Replace all characters except ascii 32 to 127 and ascii 0, 13, 27 in postgres sql

6.3k views Asked by At

Is there any function which can replace all characters except ascii 32 to 127 and ascii 0, 13, 27 in postgres sql. I do not want to replace spaces, line feeds etc.

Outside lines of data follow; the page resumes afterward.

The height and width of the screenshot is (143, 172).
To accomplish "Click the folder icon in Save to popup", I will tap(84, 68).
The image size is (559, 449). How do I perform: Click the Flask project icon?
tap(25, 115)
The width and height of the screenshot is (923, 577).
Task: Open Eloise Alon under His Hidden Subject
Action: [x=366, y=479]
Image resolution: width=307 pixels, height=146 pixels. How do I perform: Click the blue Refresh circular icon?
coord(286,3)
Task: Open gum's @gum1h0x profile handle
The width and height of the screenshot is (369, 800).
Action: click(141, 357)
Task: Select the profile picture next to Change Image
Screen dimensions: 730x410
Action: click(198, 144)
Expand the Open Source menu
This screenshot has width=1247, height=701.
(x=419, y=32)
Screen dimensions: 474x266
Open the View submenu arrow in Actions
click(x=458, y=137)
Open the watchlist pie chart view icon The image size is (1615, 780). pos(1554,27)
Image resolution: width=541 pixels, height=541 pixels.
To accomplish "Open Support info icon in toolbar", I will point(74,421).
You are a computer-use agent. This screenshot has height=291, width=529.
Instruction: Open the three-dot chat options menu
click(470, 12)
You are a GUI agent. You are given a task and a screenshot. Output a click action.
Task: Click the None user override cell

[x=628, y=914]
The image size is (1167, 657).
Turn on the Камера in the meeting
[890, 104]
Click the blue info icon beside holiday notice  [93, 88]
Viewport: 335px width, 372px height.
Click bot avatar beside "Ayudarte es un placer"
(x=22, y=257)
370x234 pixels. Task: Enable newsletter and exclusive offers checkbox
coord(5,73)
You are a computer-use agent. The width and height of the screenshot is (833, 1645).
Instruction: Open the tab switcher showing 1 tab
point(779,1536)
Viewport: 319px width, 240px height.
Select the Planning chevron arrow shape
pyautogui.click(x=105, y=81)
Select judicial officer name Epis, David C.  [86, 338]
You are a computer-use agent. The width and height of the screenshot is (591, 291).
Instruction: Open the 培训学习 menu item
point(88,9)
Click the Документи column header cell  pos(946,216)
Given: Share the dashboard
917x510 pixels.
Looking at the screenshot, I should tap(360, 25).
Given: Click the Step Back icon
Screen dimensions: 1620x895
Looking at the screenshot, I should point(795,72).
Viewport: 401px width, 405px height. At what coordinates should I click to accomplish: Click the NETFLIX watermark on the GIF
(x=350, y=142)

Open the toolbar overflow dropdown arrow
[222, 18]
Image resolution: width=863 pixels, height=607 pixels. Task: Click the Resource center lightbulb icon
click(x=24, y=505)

I want to replace weird characters like club signs, square or a weird asterisk.

I tried modifying regexp_replace like below but it is not working.

select regexp_replace('abc$wanto&tore9046move#special~04 chars', '[^\x00-\x7f]', '', 'g') 
--This is giving error ERROR: 22021: invalid byte sequence for encoding "UTF8": 0x00

select *, regexp_replace('abc$wanto&tore9046move#special~04 chars', '[^[:ascii:]]', '', 'g')
--This one is taking everything beyond 255 also in the set. 

Thanks much for your time and help

2

There are 2 answers

2
anubhava On BEST ANSWER

Try unicode range:

select regexp_replace('abc$wanto&tore9046move#special~04 chars', '[\u0080-\u00ff]', '', 'g')

Reference

This will remove any character in 128-255 ascii range.

1
Craig Ringer On

You were almost right with:

select regexp_replace('abc$wanto&tore9046move#special~04 chars', '[^\x00-\x7f]', '', 'g') 

but the null byte \x00 is not valid in PostgreSQL string literals, so you'd have to start at \x01. Your desired range starts at 32 (0x20), so use that plus a few specific inclusions for 13 (0x0d) and 27 (0x1b):

select regexp_replace('abc$wanto&tore9046move#special~04 chars', '[^\x20-\x7f\x0d\x1b]', '', 'g')

or, with a more useful input:

regress=> select regexp_replace('aáiï*∞ıb ', '[^\x20-\x7f\x0d\x1b]', '', 'g');
 regexp_replace 
----------------
 ai*b 
(1 row)